A leur arrivée à l'aéroport londonien de Heathrow, vers 12h30, le président et son épouse, habillée d'un élégant ensemble gris avec petit béret assorti, ont été accueillis par le prince Charles et son épouse Camilla, avant de partir en convoi vers Windsor.

Beaucoup de badauds

Pour accueillir ses hôtes dans son château préféré, la reine Elizabeth II a déployé toute la pompe royale réservée aux invités de marque: le Président français doit notamment parcourir les dernières hectomètres grimpant vers l'imposante forteresse, aux côtés de la reine à bord d'un carrosse, tandis que son épouse Carla doit partager un autre carrosse avec le mari de la reine, le prince Philip.

Malgré un crachin typiquement britannique, plusieurs centaines de curieux se sont massés derrière les barrières érigées le long du parcours dès le milieu de matinée. «Honnêtement je suis là pour voir la femme du président, comme j'imagine 90% des gens ici», reconnaît Mike Thorpe, un retraité anglais d'une soixantaine d'années, dans un éclat de rire.

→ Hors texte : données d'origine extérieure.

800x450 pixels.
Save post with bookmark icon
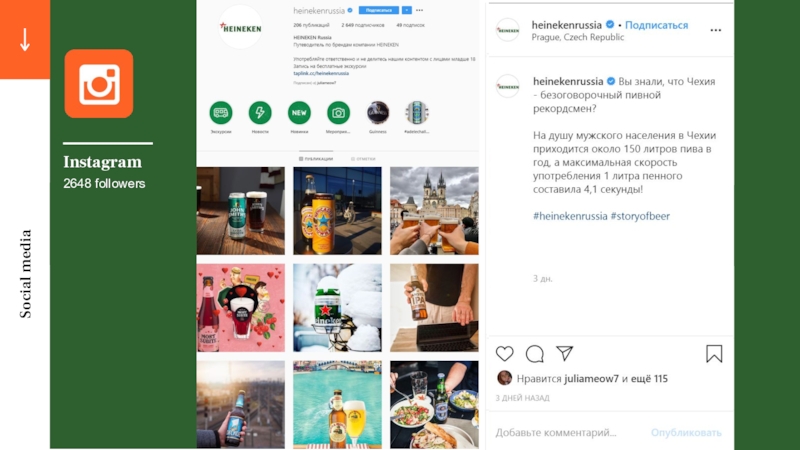pyautogui.click(x=714, y=354)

Son épouse Sheila assure faire partie des 10% restants. «Non, moi je suis venue plus pour la reine.»

Déclaration devant les parlementaires

Mercredi vers 17h, le président français aura le très rare privilège de s'exprimer devant les Chambres des Communes et des Lords réunies dans le cadre solennel de la Galerie royale du Parlement de Westminster. Lors d'une interview à la BBC radio, diffusée mercredi matin, le chef de l'Etat a appelé de ses voeux une «nouvelle fraternité franco-britannique», une entente qui passerait de «cordiale» à «amicale». «Oui, j'ai l'ambition de travailler avec les Anglais, main dans la main, contre personne. Cela ne remet pas en cause la nécessité d'un axe Paris-Berlin. Cela la complète, voilà la vérité des choses.»

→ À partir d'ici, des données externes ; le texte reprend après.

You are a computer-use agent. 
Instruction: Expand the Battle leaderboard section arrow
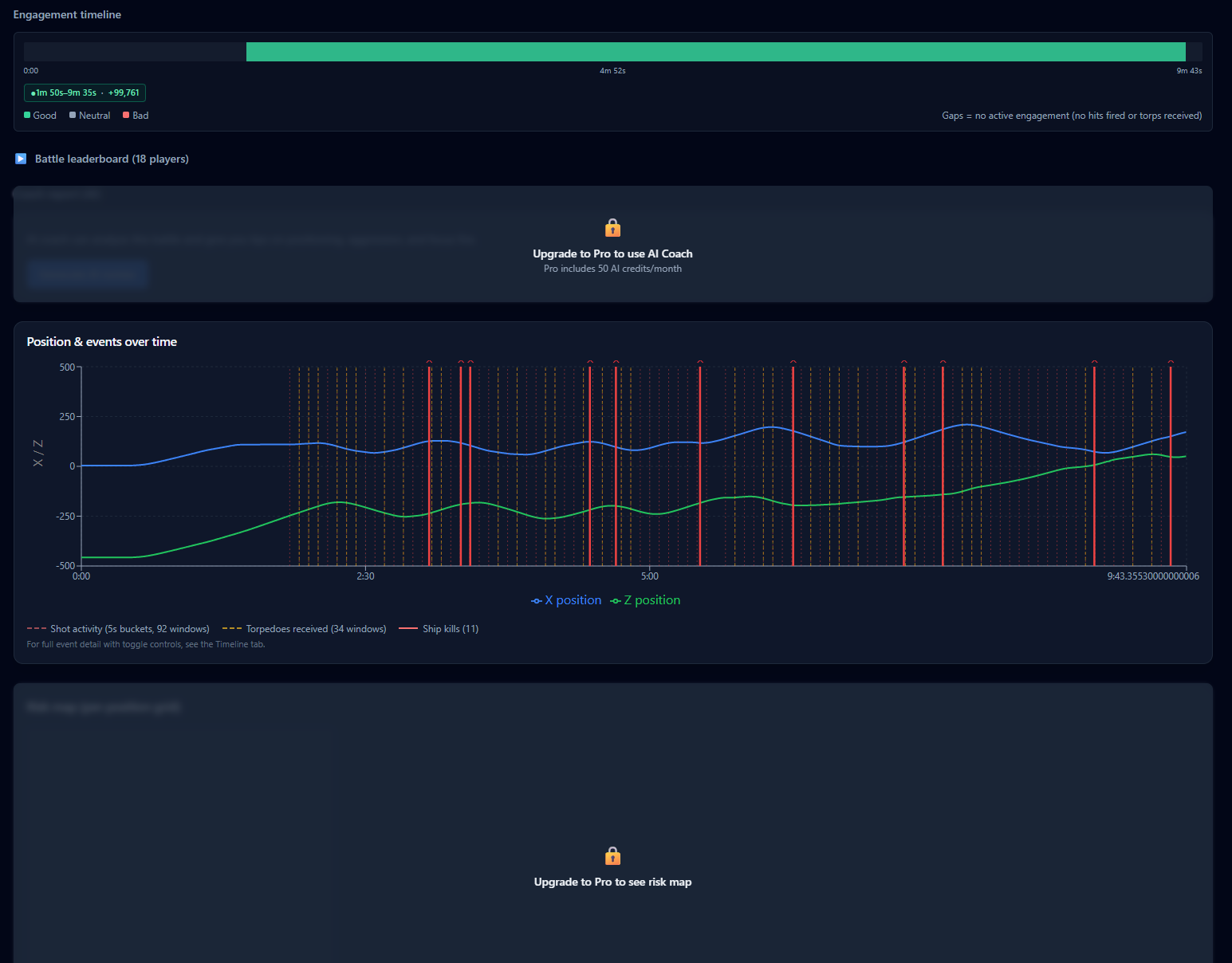[21, 159]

Il a par ailleurs appelé la Grande-Bretagne, en plein débat sur la ratification du traité de Lisbonne, à une participation plus nette en faveur de la construction européenne. «Moi je dis: mettez-vous à l'intérieur de l'Europe, on a besoin de vous, on a besoin de votre force, on a besoin de votre potentiel, on a besoin de votre dynamisme.»

Dîner formel

Mercredi soir, le couple présidentiel retournera à Windsor où la reine les régalera d'un banquet au cérémonial rigoureux: le moindre faux-pas, la moindre entorse au protocole soulèverait d'indignation de nombreux sourcils royaux, et ne manquerait pas d'être abondamment commenté jeudi.

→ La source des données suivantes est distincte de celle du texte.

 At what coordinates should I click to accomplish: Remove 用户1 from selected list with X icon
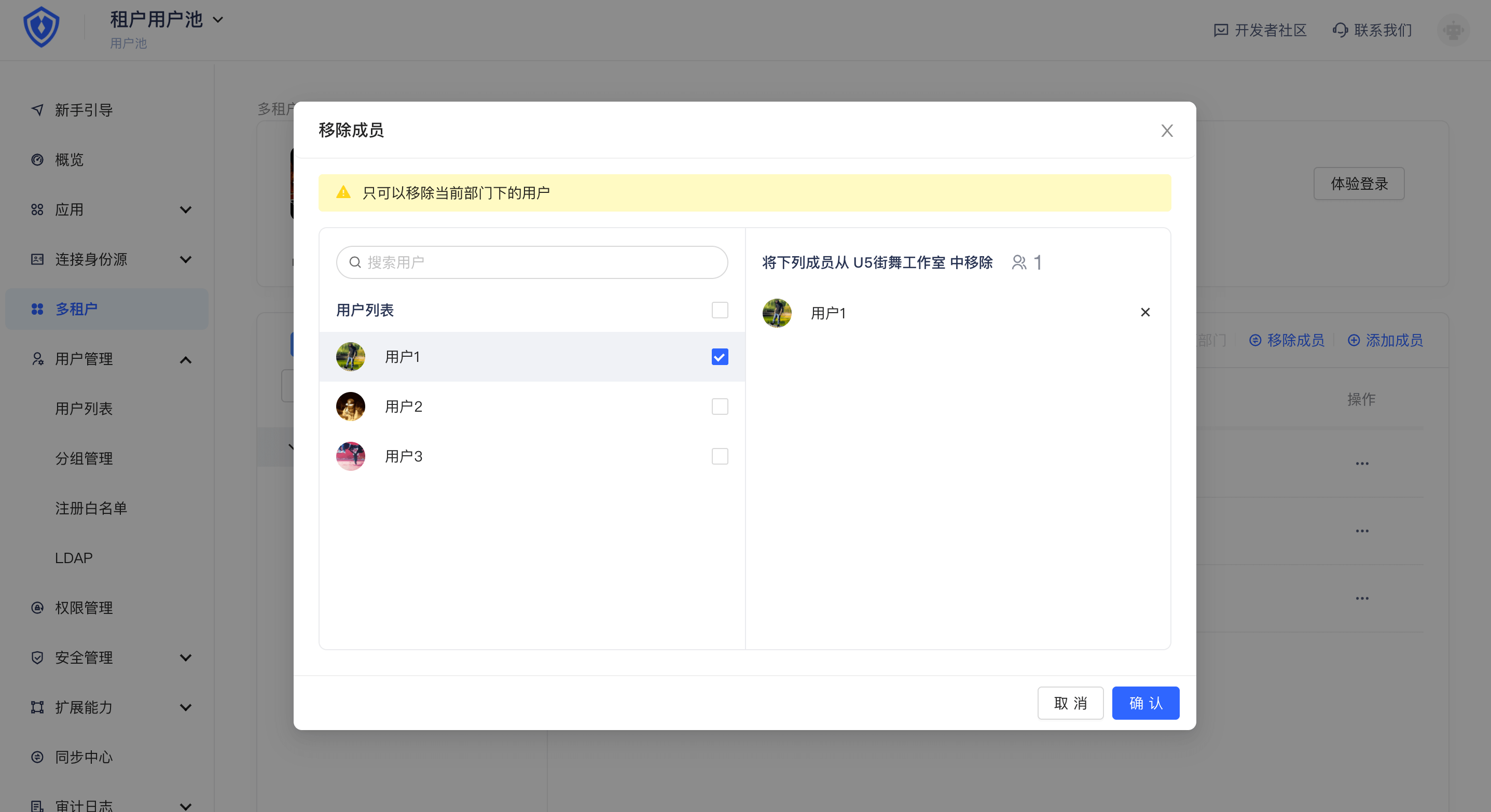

Après une première journée avant tout protocolaire, la visite d'Etat prendra jeudi une coloration plus politique avec le premier sommet bilatéral depuis l'accession au pouvoir de Nicolas Sarkozy et du Premier ministre Gordon Brown, qui se tiendra dans le cadre inhabituel de l'Emirates Stadium, le stade d'Arsenal, le plus français des clubs de football d'outre-Manche. Les deux responsables et leurs ministres doivent notamment aborder le dossier de l'Afghanistan où Paris devrait envoyer un millier de soldats supplémentaires. Ils pourraient également annoncer un plan commun pour construire des centrales nucléaires en Grande-Bretagne.